• STATED EXERCISE:
Rewrite the rows below, swapping "pixels" for "px" wherever it appears and keeping every other word unchanged. Leave the pictures out of your version.

• MATERIAL PROVIDED:
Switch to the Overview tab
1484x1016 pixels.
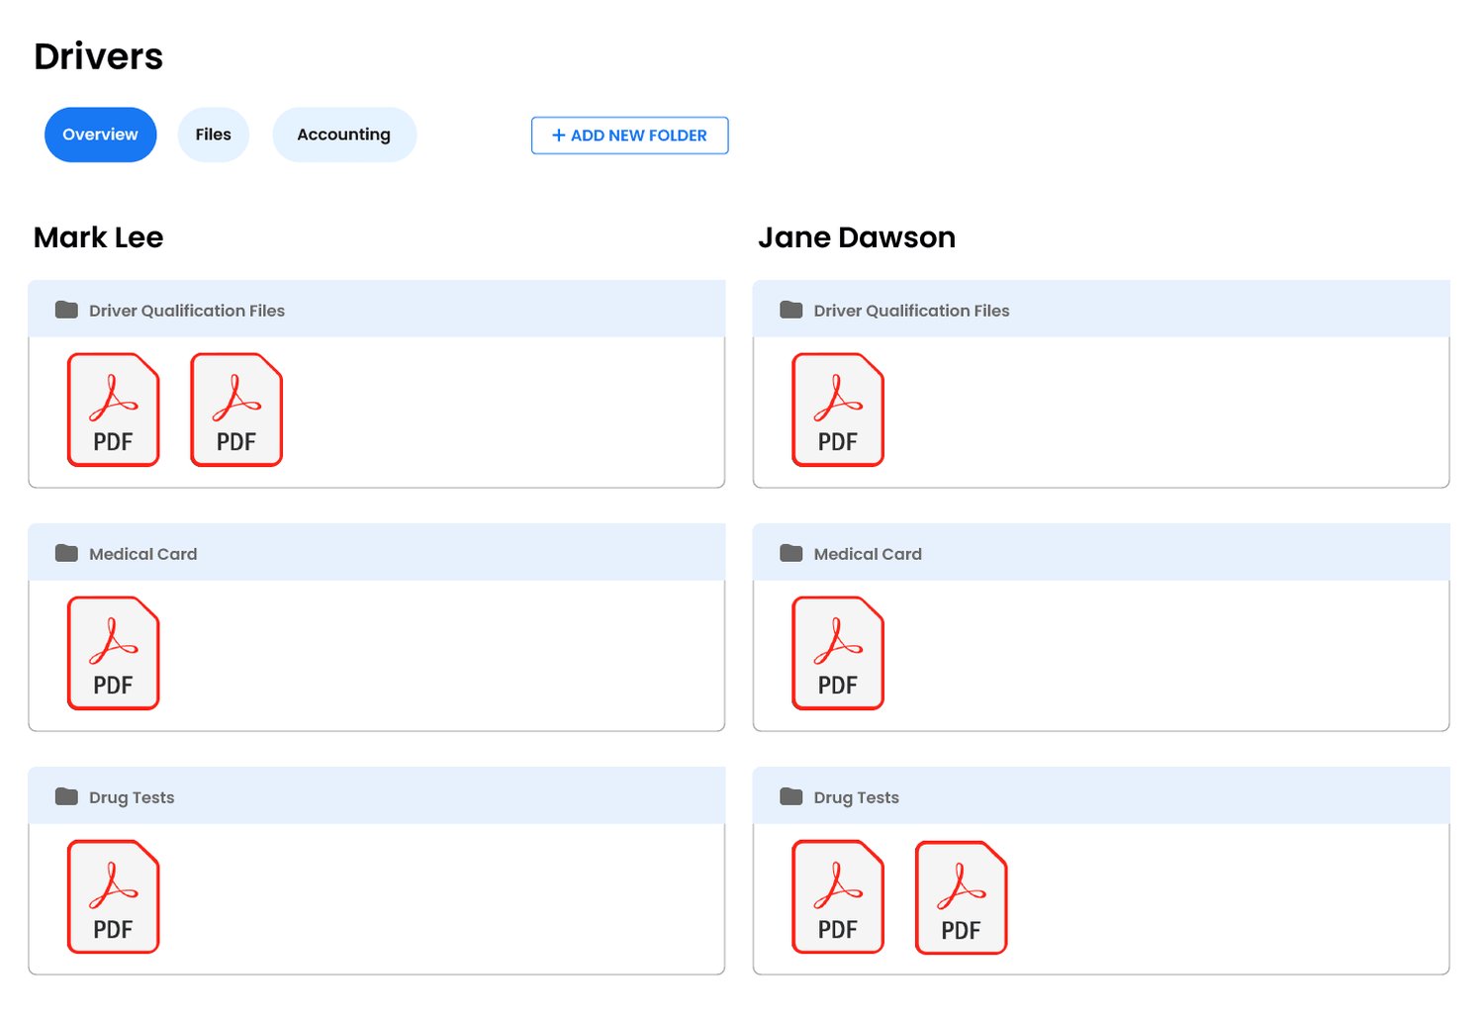100,135
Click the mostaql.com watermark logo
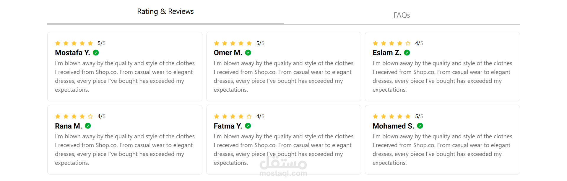 283,167
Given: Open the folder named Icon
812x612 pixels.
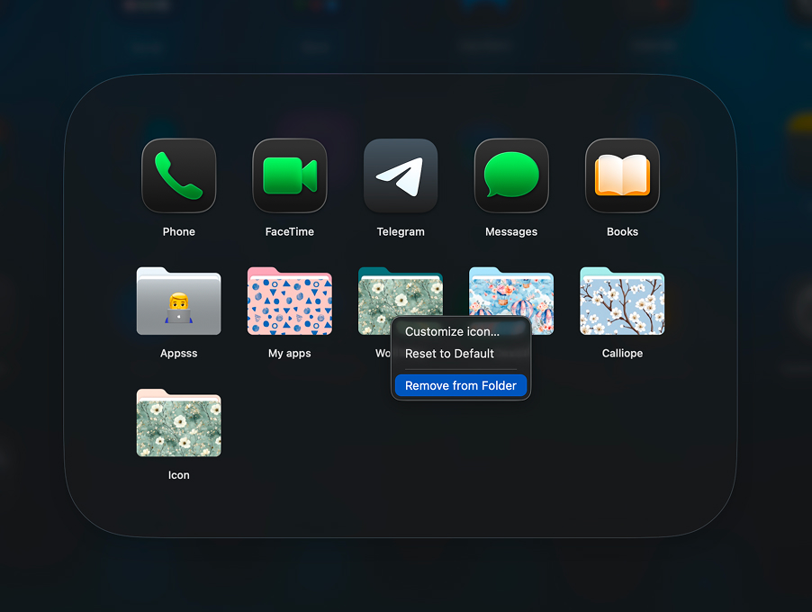Looking at the screenshot, I should tap(178, 422).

• RESULT OF THIS TASK:
Switch to the Overview tab
1484x1016 px.
100,135
Click the mostaql.com watermark logo
 283,167
Given: Open the folder named Icon
812x612 px.
Looking at the screenshot, I should tap(178, 422).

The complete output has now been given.